### [Your objective]
Only the lines from the one containing "The image size is (780, 674)." to the end of the listing below should be returned, exactly as written and without pictures.

── Data for review ──

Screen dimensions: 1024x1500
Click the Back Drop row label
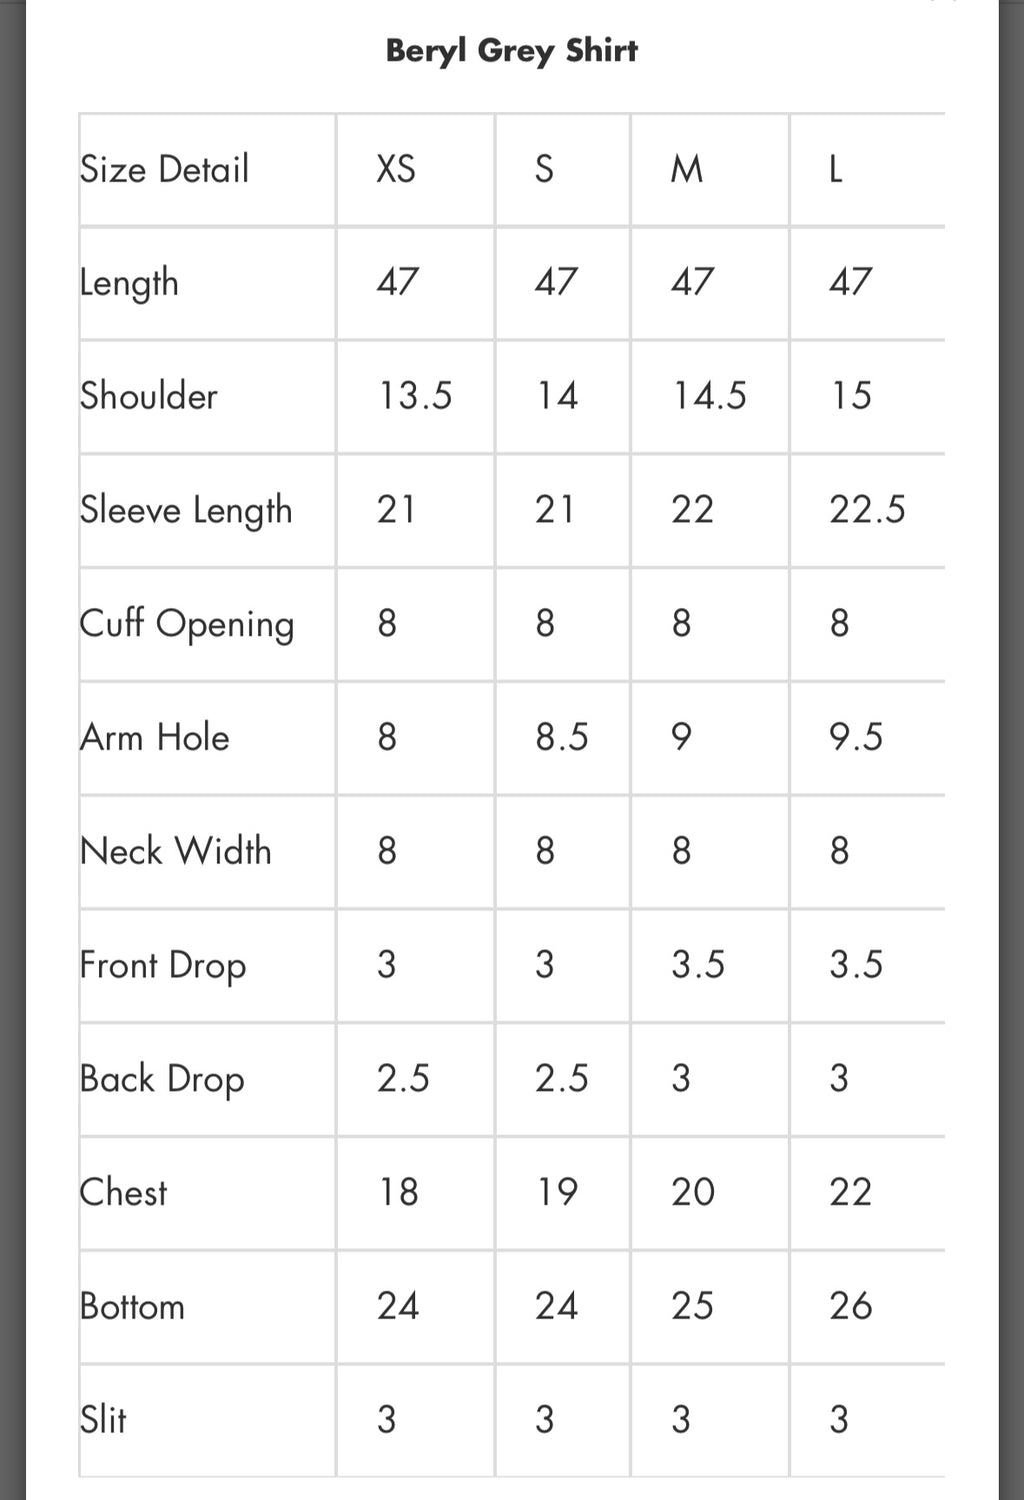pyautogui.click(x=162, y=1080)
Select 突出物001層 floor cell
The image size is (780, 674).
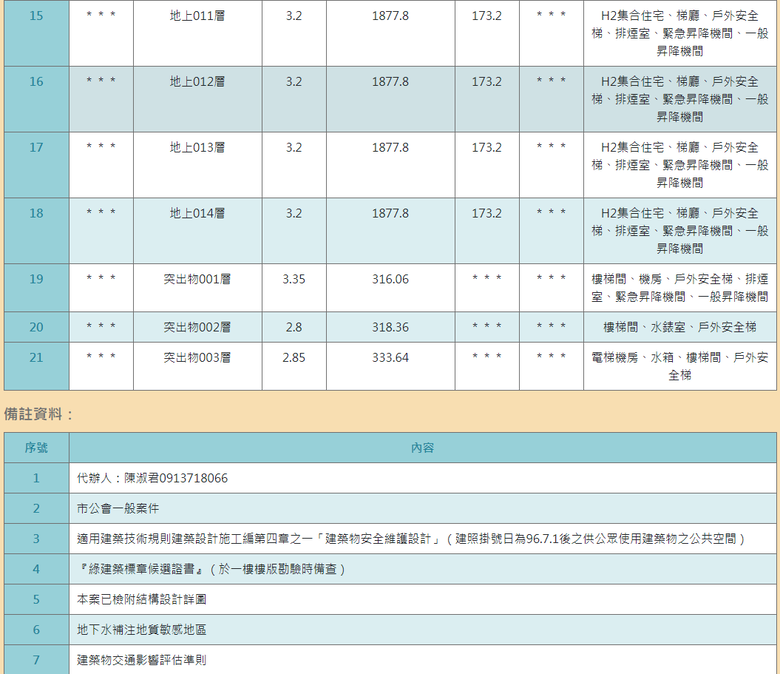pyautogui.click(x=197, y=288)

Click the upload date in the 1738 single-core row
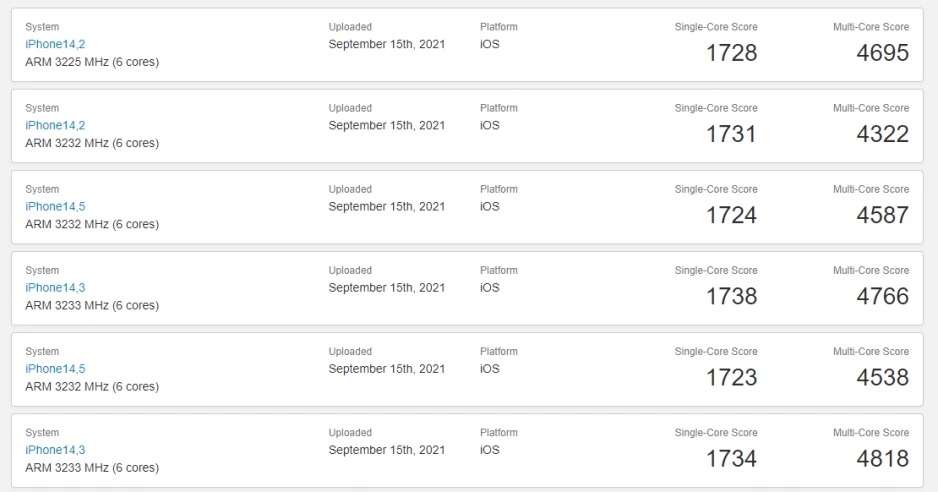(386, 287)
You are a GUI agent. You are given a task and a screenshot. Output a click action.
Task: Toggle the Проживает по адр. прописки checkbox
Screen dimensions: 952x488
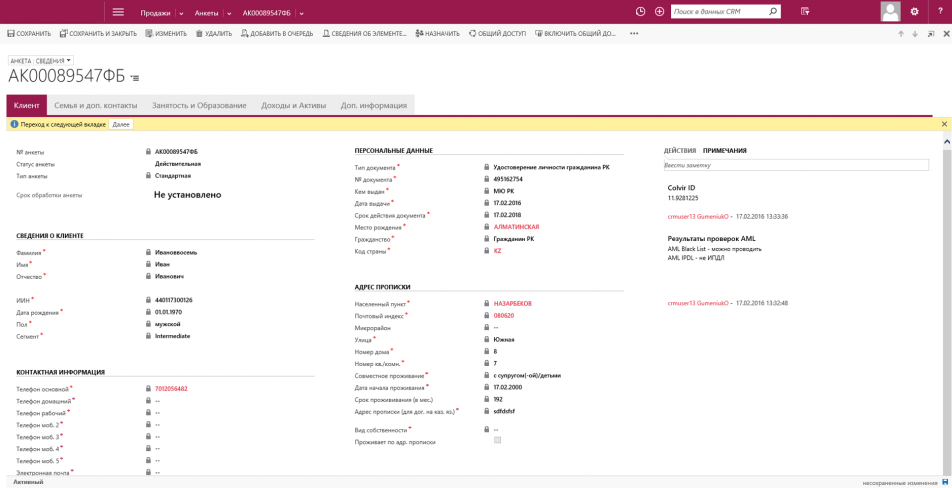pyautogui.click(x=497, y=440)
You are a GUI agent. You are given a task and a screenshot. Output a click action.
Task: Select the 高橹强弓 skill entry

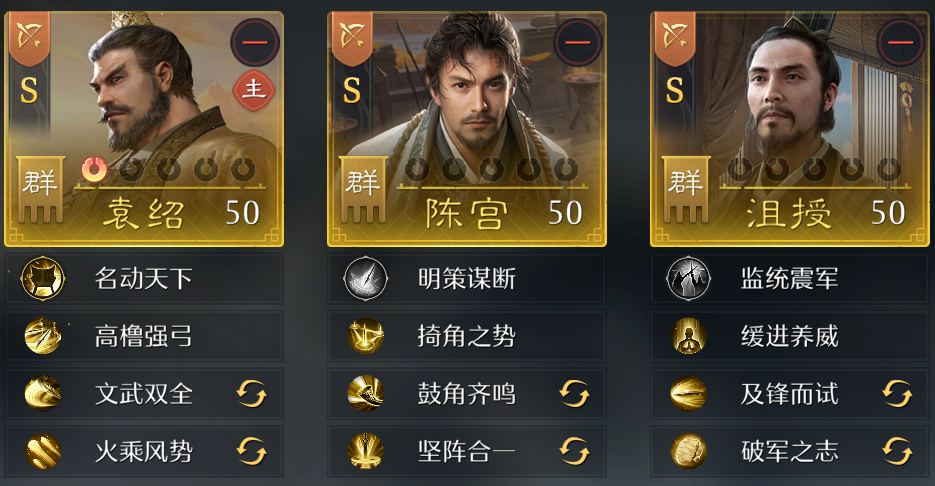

───

### [Solution to the problem]
The image size is (780, 674).
pyautogui.click(x=197, y=288)

Click the upload date in the 1738 single-core row
(386, 287)
You are a GUI agent. You are given a task and a screenshot. Output a click action.
Task: Toggle the Проживает по адр. прописки checkbox
Screen dimensions: 952x488
pyautogui.click(x=497, y=440)
You are a GUI agent. You are given a task and a screenshot. Output a click action.
Task: Select the 高橹强弓 skill entry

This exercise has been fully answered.